Texas MG owners celebrating centennial in Mineola


The Texas MG Register (TMGR) will celebrate the 100th anniversary of the MG Car Company at their fall gathering in Mineola Oct. 5-8. The feature car show will be Oct. 7 on Commerce St. downtown from 9:30 a.m.-12:30 p.m. 

Event organizers expect 100-plus club members and 60 vintage MGs from 1930 through 1980.

Events include a bourbon, cigars, art and wine crawl through downtown Mineola Thursday night, vintage airplane rides at Wisener Field, a drive and tour of the Mid-America Flight Museum and a live concert with Swoape and Meredith Crawford Friday. 

The Saturday car show will start with a caravan from the Best Western to Commerce St. to the Beckham Hotel at 9:30. The Saturday night awards banquet will be in the Beckham Ballroom with food provided by Logan’s Place.  

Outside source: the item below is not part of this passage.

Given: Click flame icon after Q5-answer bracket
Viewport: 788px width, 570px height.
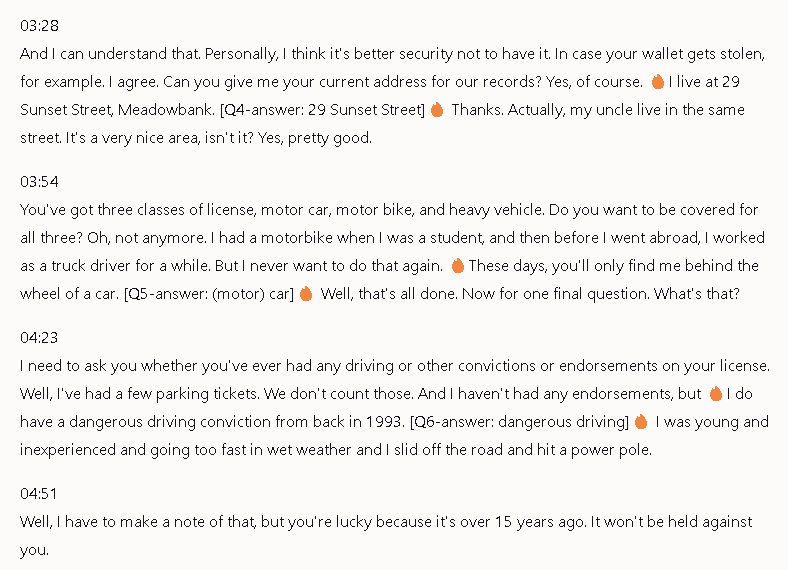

Event co-organizer Vic Savelli, who owns a 1939 MGTB, hosted a gathering in Mineola in 2014.

“I received a call from the club asking if I would consider hosting the 100-year anniversary event again in Mineola,” he said. “The membership enjoyed the last event in Mineola and Wood County so much that they wanted it back by popular demand for this iconic 100-year celebration. With Mineola celebrating its 150-year anniversary it seemed like a good match for the club event. The membership was impressed with the hospitality the local businesses showed them, and the rolling hills of East Texas were reminiscent of the roadways found in the English countryside.”  

Texas has one of the largest MG clubs in America with some of the rarest of the MGs that will be in Mineola.

British automobile pioneer Cecil Kimber and his MG Motorcar Company Ltd. could hardly have imagined the impact their first sports car would have on the automotive world. More than 40 years since the last MG rolled from the storied factory at Abingdon-on-Thames, that passion shows no sign of letting up.

This passion is kept alive by the more than 350 enthusiastic members of TMGR, custodians of almost 400 classic British automobiles, ranging from a 1930 M-Type fabric-covered roadster to some of the last MGBs produced. Members are devoted to maintaining and enjoying one of the world’s favorite cars.

Most automotive historians agree that America’s affection with open, two-seat sports cars began with the MGTC model of the 1940s, a distinction acknowledged in later company advertising with the slogan “The sports car America loved first.”

Look for a convoy of MGs traveling Wood County roads Oct. 5-8.